(Entries taken from a collection)

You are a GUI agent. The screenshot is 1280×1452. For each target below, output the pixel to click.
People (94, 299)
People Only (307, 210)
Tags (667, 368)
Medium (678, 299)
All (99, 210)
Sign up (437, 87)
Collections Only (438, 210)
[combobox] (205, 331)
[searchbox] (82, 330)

* What the exercise asks *
Please repeat each entry. Keep every word the same.

* Task solution *
You are a GUI agent. The screenshot is 1280×1452. For each target below, output the pixel to click.
People (94, 299)
People Only (307, 210)
Tags (667, 368)
Medium (678, 299)
All (99, 210)
Sign up (437, 87)
Collections Only (438, 210)
[combobox] (205, 331)
[searchbox] (82, 330)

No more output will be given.